GHC API: memory usage of loaded modules

Tue Nov 29 17:35:27 UTC 2016

On Mon, Nov 28, 2016 at 8:54 PM, Evan Laforge <qdunkan at gmail.com> wrote:
> I have a program that uses the GHC API to provide a REPL.  It winds up
> taking up 200mb in RAM, as measured by GHC.Stats.currentBytesUsed, but
> without the GHC API it's 5mb.  If I turn on verbose, I can see that
> GHC is loading 255 modules, all loaded binary ("skipping M ( M.hs,
> M.hs.o )") except the toplevel, and the memory use is zooming up as it
> loads them.
>
> I expect some memory usage from loading modules, but 195mb seems like
> a lot.  If I do a 'du' on the entire obj directory (which has 401
> *.hs.o files... the REPL doesn't expose everything), it's only 76mb on
> disk.  How do loaded modules wind up consuming space, and is there any
> way to use less space?
>
> The thing is, all those loaded modules are part of the application
> itself, so presumably they've already been linked into the binary and
> loaded into memory.  The ideal would be that I could somehow reuse
> that.  I imagine that I could by writing my own haskell interpreter
> and making a big symbol table of all the callable functions, but I'd
> rather not write my own interpreter if I can use an existing one!

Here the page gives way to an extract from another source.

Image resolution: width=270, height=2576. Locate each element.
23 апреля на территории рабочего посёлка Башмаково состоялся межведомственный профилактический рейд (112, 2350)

You'd probably find that you also want to, for example, type check the
expressions that you are interpreting. The information needed to do so
is not contained in your executable at all; it's in the .hi files that
were built alongside your program and its dependencies, and the ones
that came with the libraries bundled into GHC. I assume the in-memory
representation of these interface files is not very efficient, and
they probably account for a lot of the space usage of your program.

I'm not sure offhand, but perhaps using -fignore-interface-pragmas
when you invoke the GHC API would reduce the amount of space used
while loading interface files, and if you're using the bytecode
interpreter then you probably don't care about any of the information
it will discard (which mostly has to do with optimizations).

If you build your executable dynamically then the GHC API should also
reuse the same shared libraries and executable image rather than
loading a second copy of the object code. If that doesn't work then it
would be helpful if you could produce a minimal reproducer of it not
working. (The potential disadvantage is that you have to load the
entirety of each of your dependencies, rather than just the parts you
actually use.)

Regards,
Reid Barton